The records appear below. Report how many of their lines contain the word "screenshot", giving the number alone.

(Data entries)
----
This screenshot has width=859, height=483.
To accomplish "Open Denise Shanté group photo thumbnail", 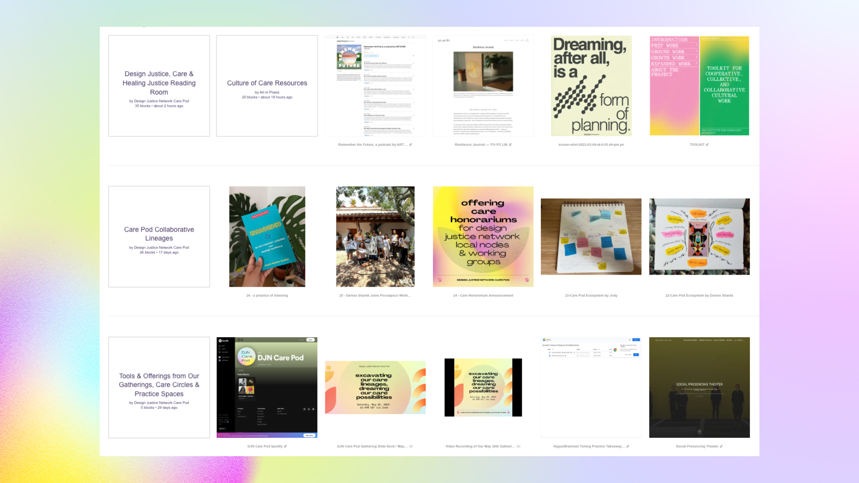I will pos(375,237).
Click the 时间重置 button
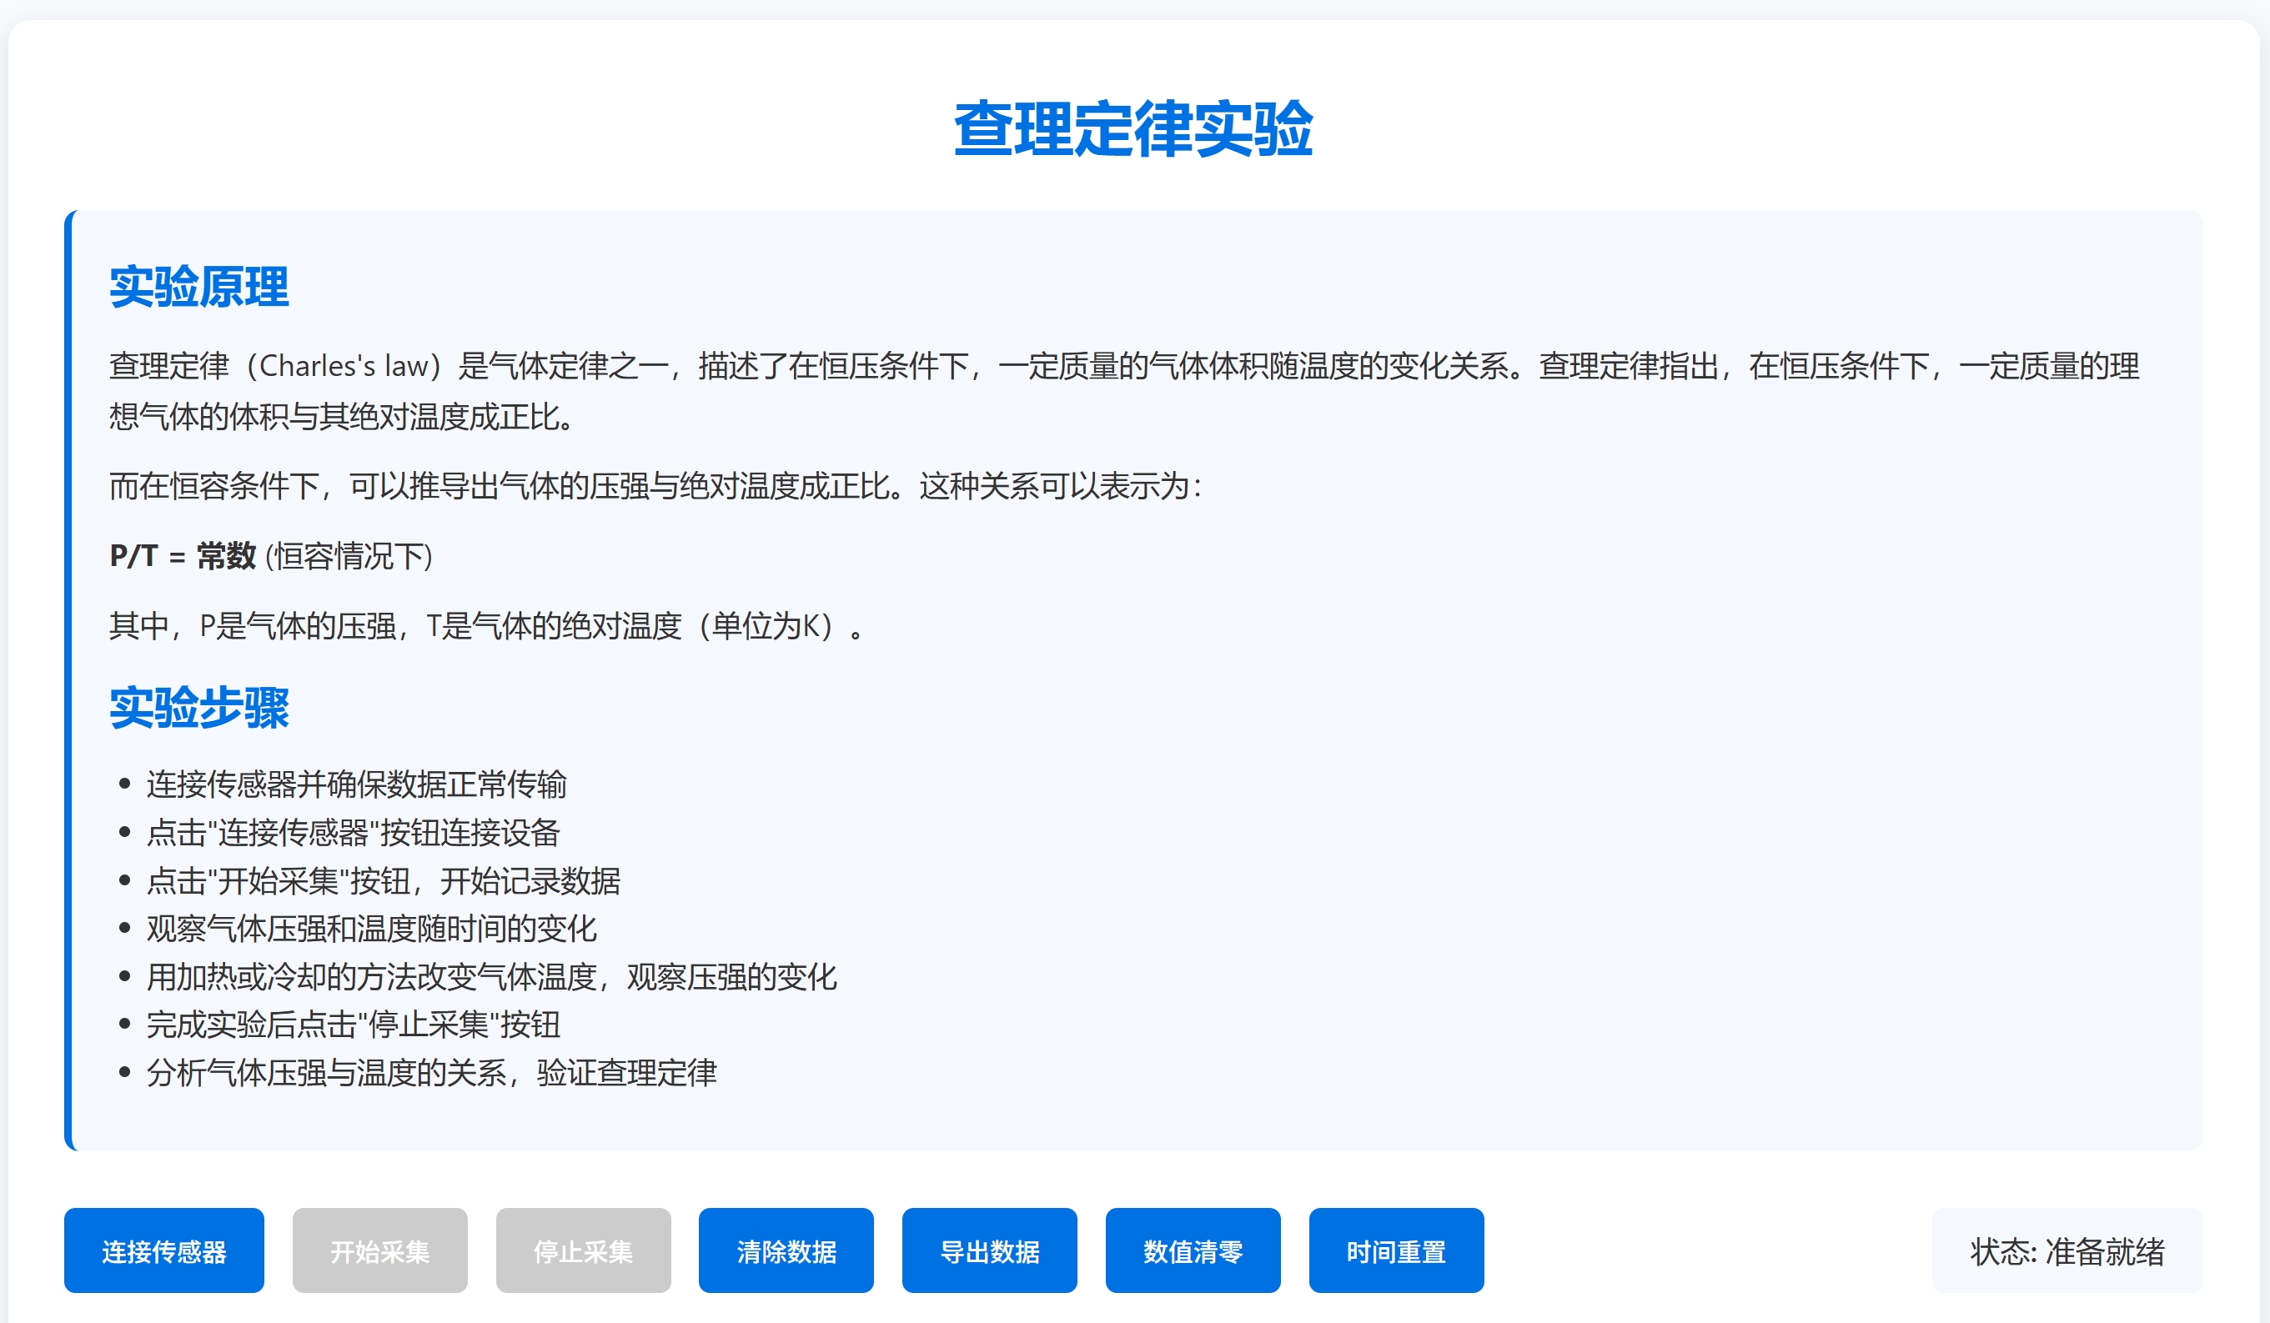 (x=1395, y=1251)
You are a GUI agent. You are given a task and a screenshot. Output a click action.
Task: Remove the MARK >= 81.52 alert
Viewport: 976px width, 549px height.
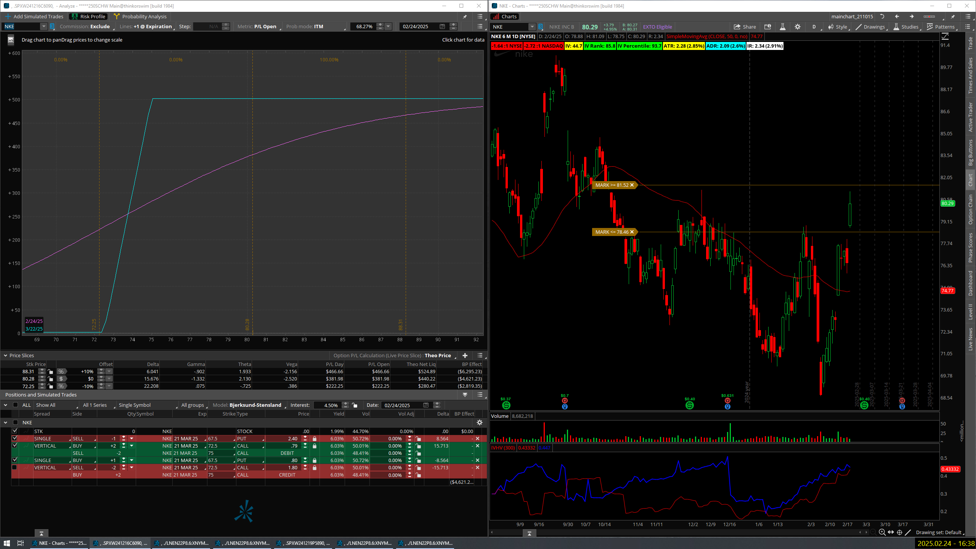click(632, 185)
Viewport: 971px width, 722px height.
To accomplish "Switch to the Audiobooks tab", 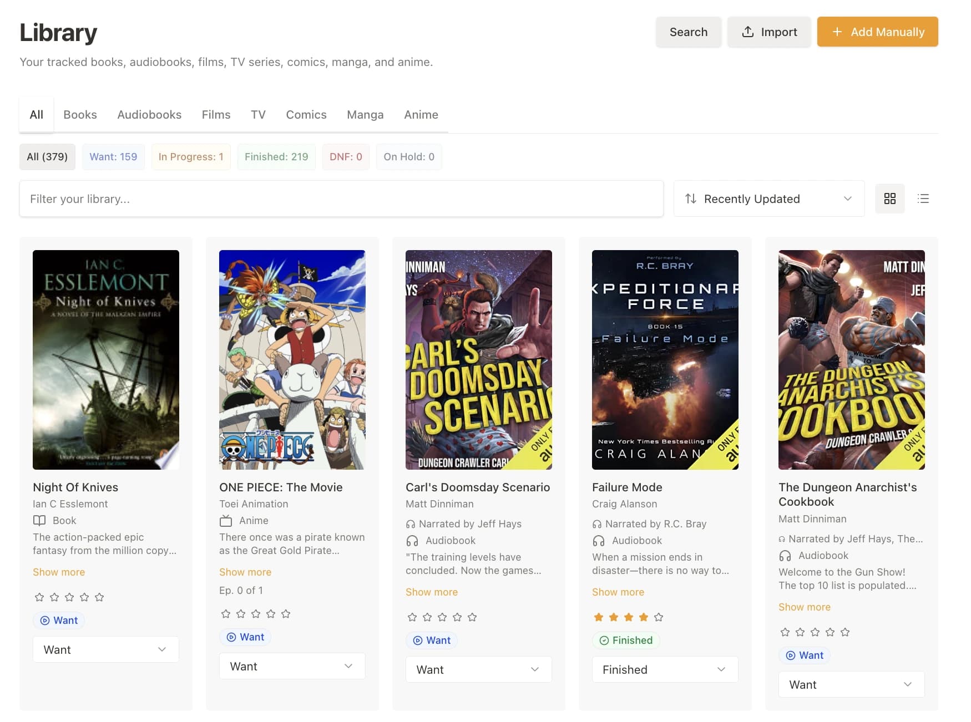I will coord(149,114).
----
● **Finished exercise**
2